- Objective
Edit the records from their first line through the line containing "Action: pyautogui.click(x=198, y=185)", both included, so that "screenshot" becomes "screen capture" and nothing else changes. Omit the pictures from your answer.

(Collected data entries)
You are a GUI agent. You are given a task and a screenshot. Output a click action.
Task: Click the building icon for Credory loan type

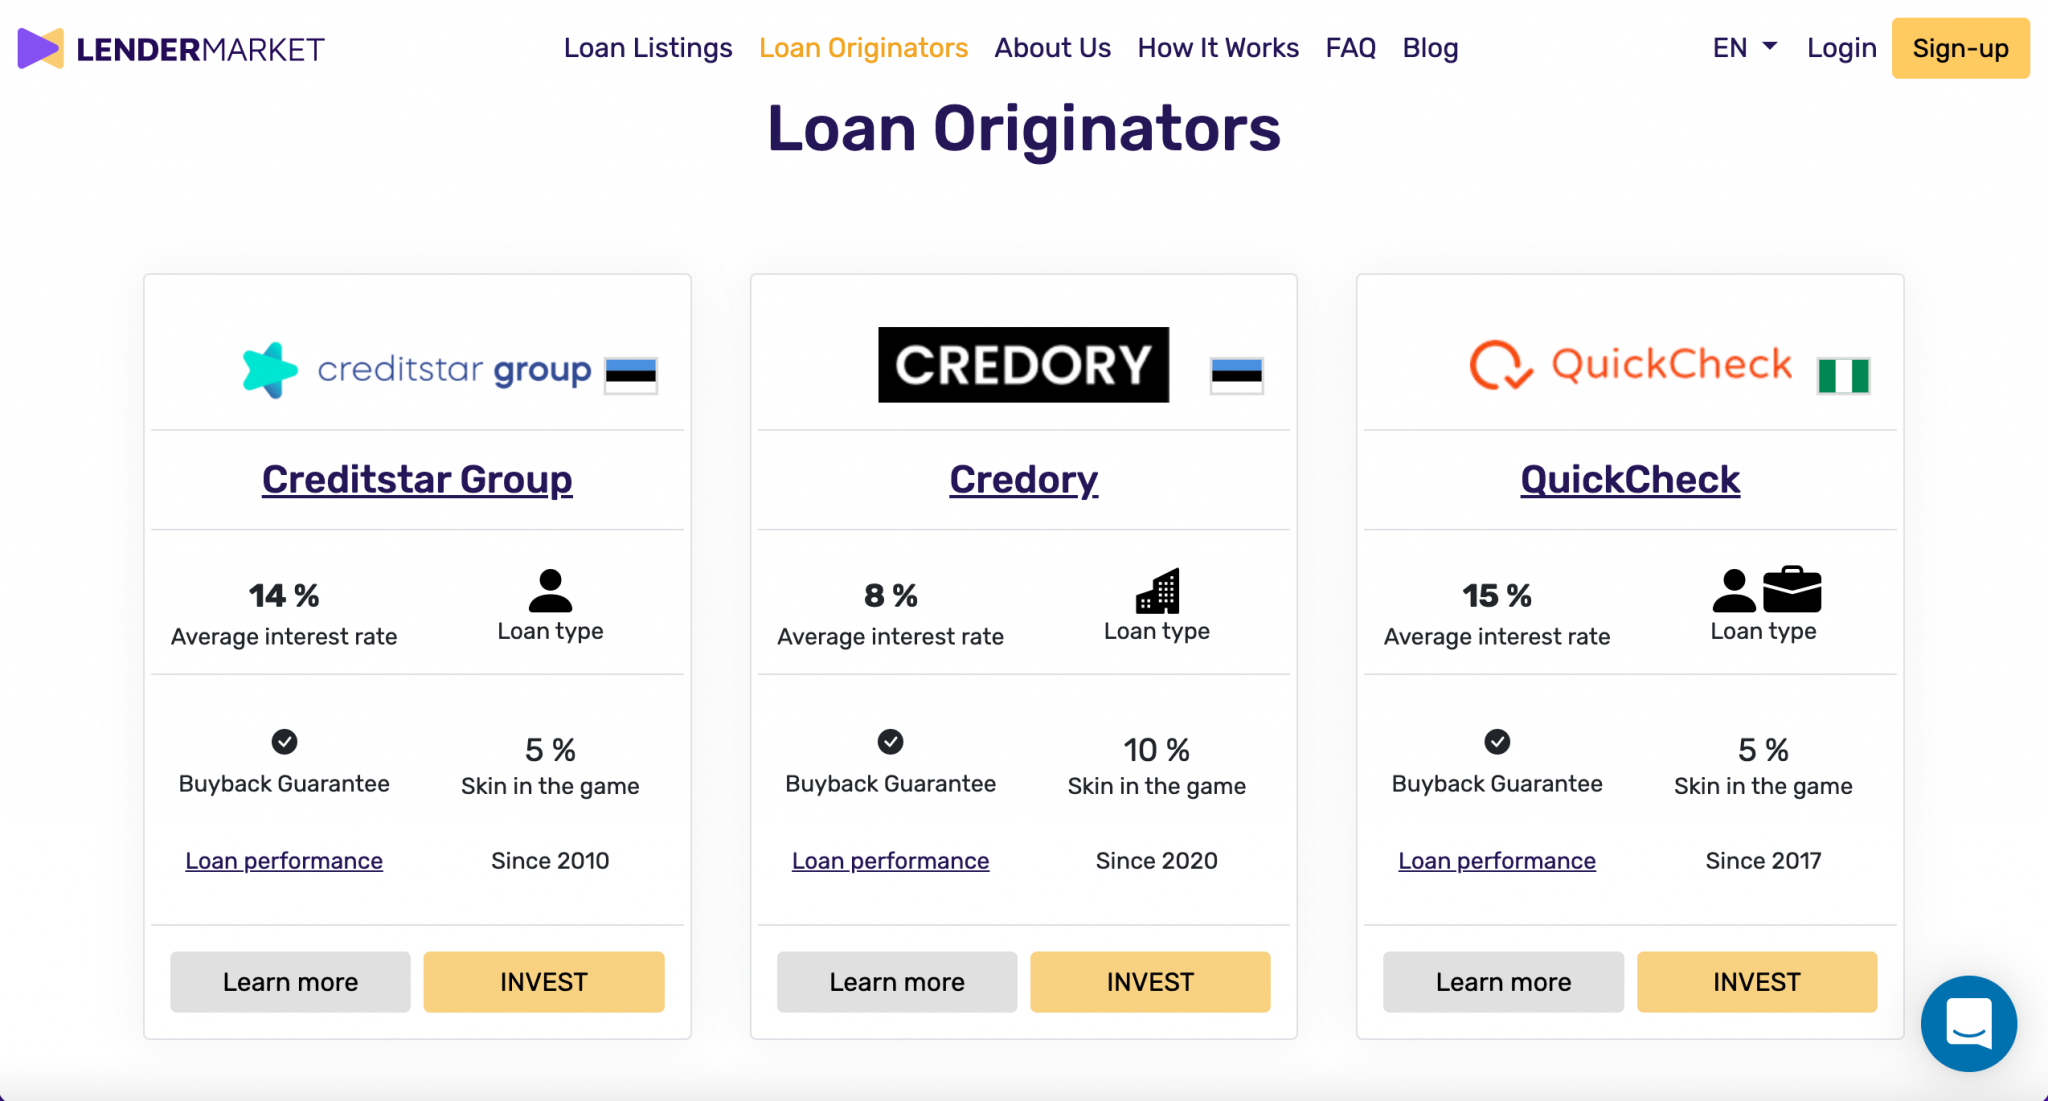tap(1157, 592)
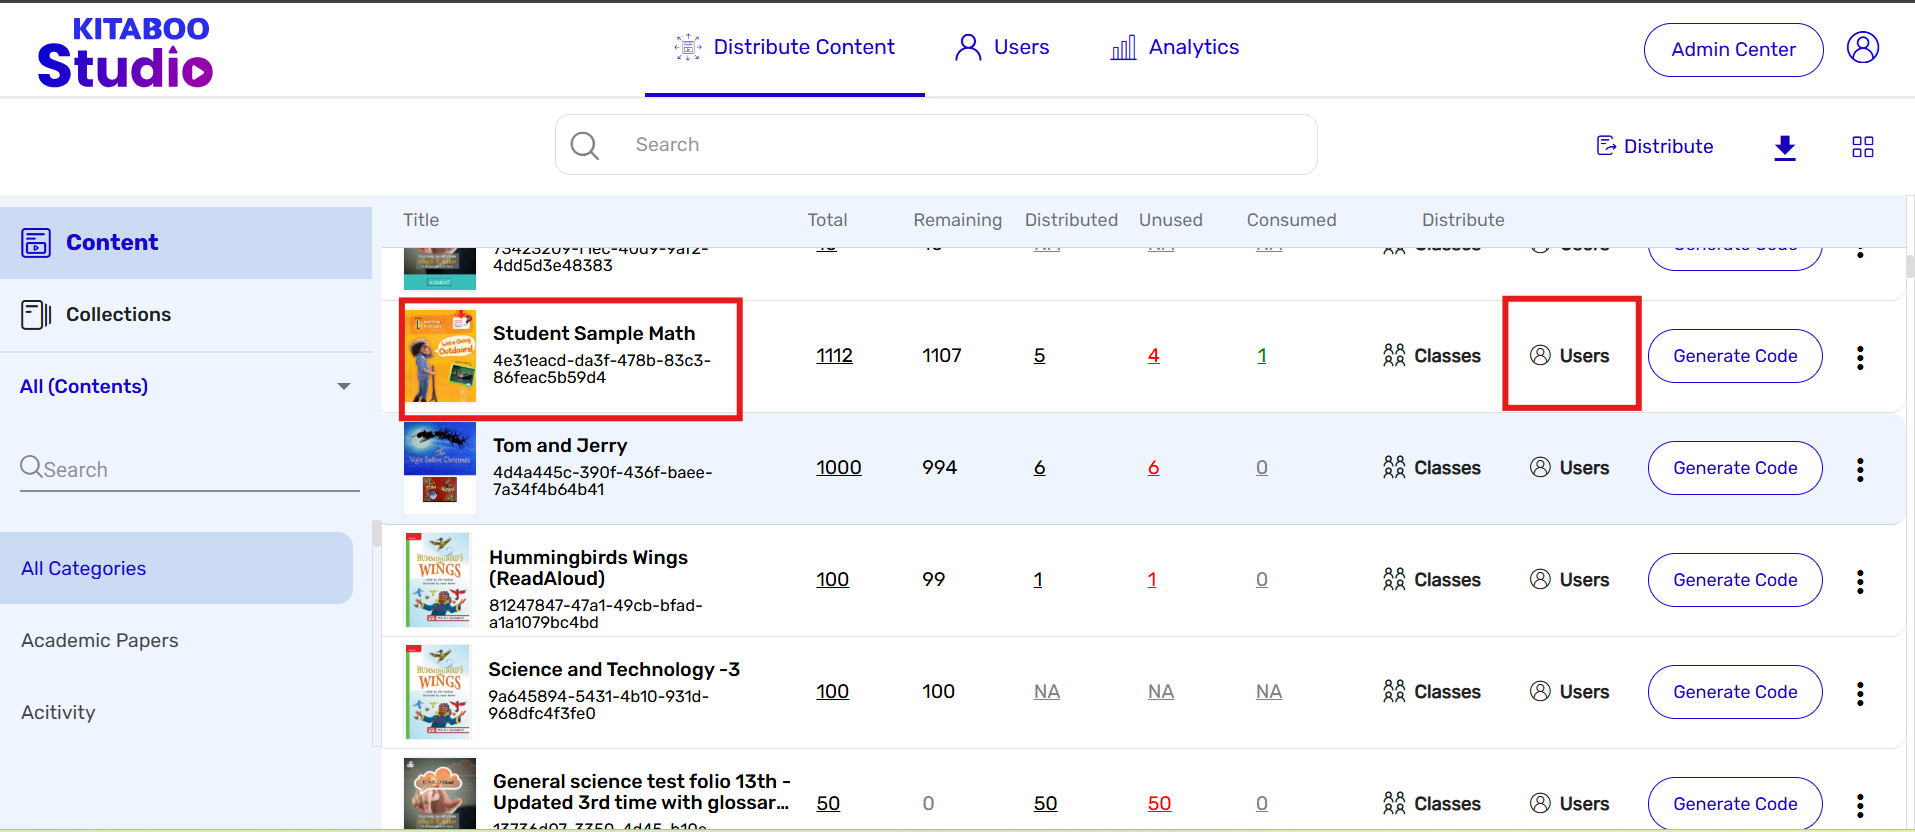Click total count 1112 for Student Sample Math

(x=834, y=356)
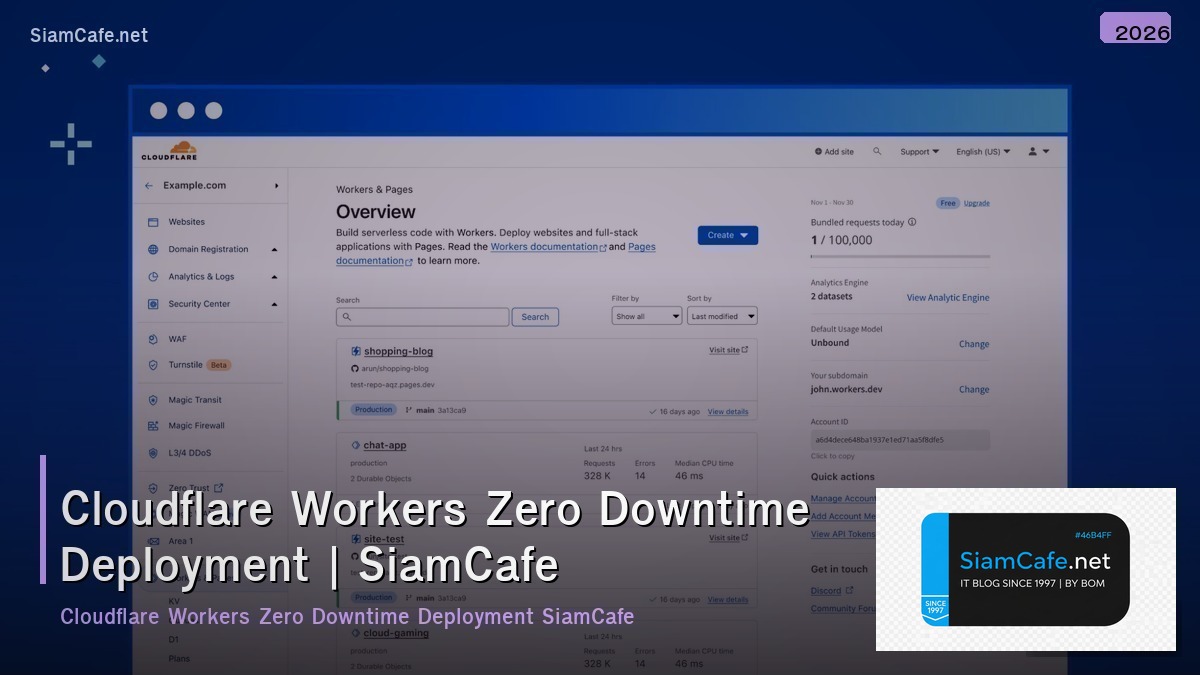
Task: Switch to the Example.com account menu
Action: pyautogui.click(x=198, y=185)
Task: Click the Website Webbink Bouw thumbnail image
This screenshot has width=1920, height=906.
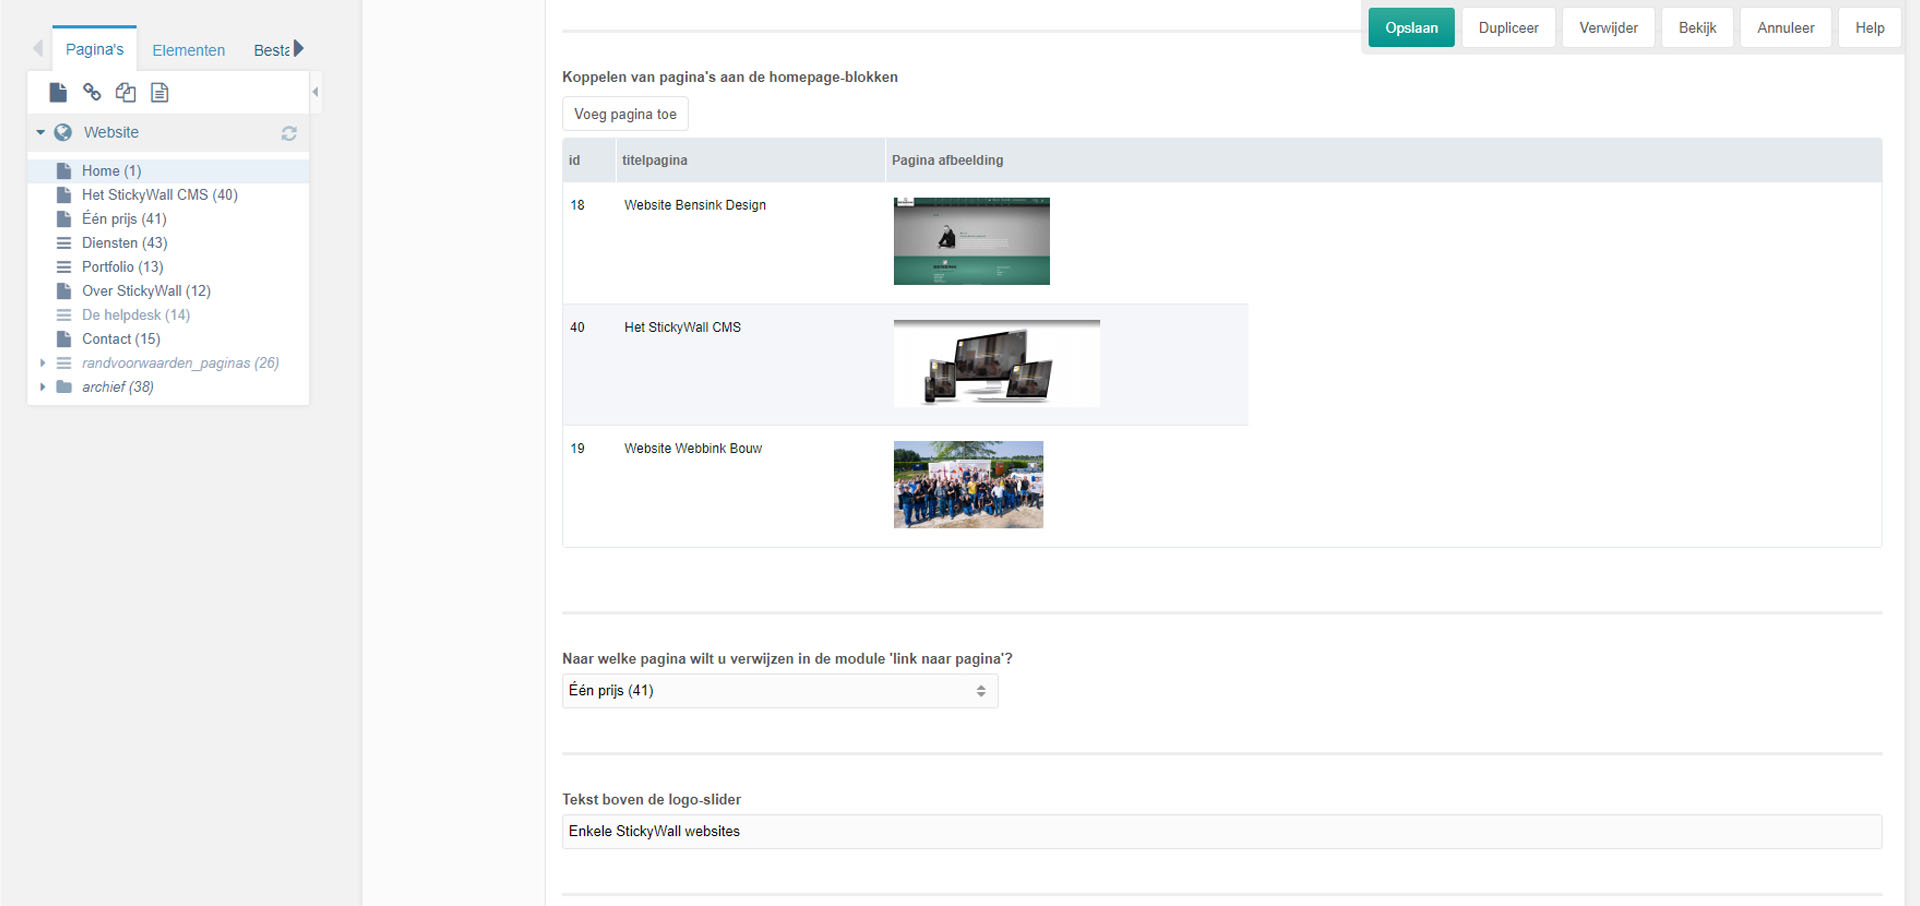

- Correct result
You are a GUI agent. You are given a task and a screen capture. Output a click action.
Task: Click the building icon for Credory loan type

tap(1157, 592)
Click total count 1112 for Student Sample Math

(x=834, y=356)
Task: Switch to the Example.com account menu
Action: pyautogui.click(x=198, y=185)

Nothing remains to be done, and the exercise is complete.